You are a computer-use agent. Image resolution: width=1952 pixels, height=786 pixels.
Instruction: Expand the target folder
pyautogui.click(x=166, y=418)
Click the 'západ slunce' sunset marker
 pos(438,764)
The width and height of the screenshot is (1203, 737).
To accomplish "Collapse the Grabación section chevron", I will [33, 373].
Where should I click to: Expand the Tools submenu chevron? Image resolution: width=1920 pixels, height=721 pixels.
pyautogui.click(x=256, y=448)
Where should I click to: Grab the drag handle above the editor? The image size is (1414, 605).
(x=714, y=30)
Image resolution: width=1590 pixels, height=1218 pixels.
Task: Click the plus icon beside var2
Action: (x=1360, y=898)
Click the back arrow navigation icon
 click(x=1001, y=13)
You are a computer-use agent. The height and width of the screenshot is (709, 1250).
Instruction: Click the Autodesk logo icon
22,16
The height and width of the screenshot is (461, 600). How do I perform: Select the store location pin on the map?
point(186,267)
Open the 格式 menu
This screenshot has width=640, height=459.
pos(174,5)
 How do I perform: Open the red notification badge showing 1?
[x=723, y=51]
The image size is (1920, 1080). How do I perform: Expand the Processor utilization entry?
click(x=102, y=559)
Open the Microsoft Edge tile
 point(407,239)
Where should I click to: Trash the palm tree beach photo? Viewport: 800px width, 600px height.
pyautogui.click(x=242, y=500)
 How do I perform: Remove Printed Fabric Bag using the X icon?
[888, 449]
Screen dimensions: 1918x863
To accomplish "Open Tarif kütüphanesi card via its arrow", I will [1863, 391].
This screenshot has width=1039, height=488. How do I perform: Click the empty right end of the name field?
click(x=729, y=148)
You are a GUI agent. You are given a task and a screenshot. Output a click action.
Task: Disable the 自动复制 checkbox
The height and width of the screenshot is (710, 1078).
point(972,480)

--

**Short exercise:** Reproduce all of the material above word for word, keeping every line in its original order.

**The answer:**
You are a computer-use agent. Image resolution: width=1952 pixels, height=786 pixels.
Instruction: Expand the target folder
pyautogui.click(x=166, y=418)
Click the 'západ slunce' sunset marker
 pos(438,764)
The width and height of the screenshot is (1203, 737).
To accomplish "Collapse the Grabación section chevron", I will [33, 373].
Where should I click to: Expand the Tools submenu chevron? Image resolution: width=1920 pixels, height=721 pixels.
pyautogui.click(x=256, y=448)
Where should I click to: Grab the drag handle above the editor? The image size is (1414, 605).
(x=714, y=30)
Image resolution: width=1590 pixels, height=1218 pixels.
Task: Click the plus icon beside var2
Action: (x=1360, y=898)
Click the back arrow navigation icon
 click(x=1001, y=13)
You are a computer-use agent. The height and width of the screenshot is (709, 1250).
Instruction: Click the Autodesk logo icon
22,16
The height and width of the screenshot is (461, 600). How do I perform: Select the store location pin on the map?
point(186,267)
Open the 格式 menu
This screenshot has width=640, height=459.
pos(174,5)
 How do I perform: Open the red notification badge showing 1?
[x=723, y=51]
The image size is (1920, 1080). How do I perform: Expand the Processor utilization entry?
click(x=102, y=559)
Open the Microsoft Edge tile
 point(407,239)
Where should I click to: Trash the palm tree beach photo? Viewport: 800px width, 600px height.
pyautogui.click(x=242, y=500)
 How do I perform: Remove Printed Fabric Bag using the X icon?
[888, 449]
Screen dimensions: 1918x863
To accomplish "Open Tarif kütüphanesi card via its arrow", I will [1863, 391].
This screenshot has width=1039, height=488. How do I perform: Click the empty right end of the name field?
click(x=729, y=148)
You are a GUI agent. You are given a task and a screenshot. Output a click action.
Task: Disable the 自动复制 checkbox
The height and width of the screenshot is (710, 1078).
point(972,480)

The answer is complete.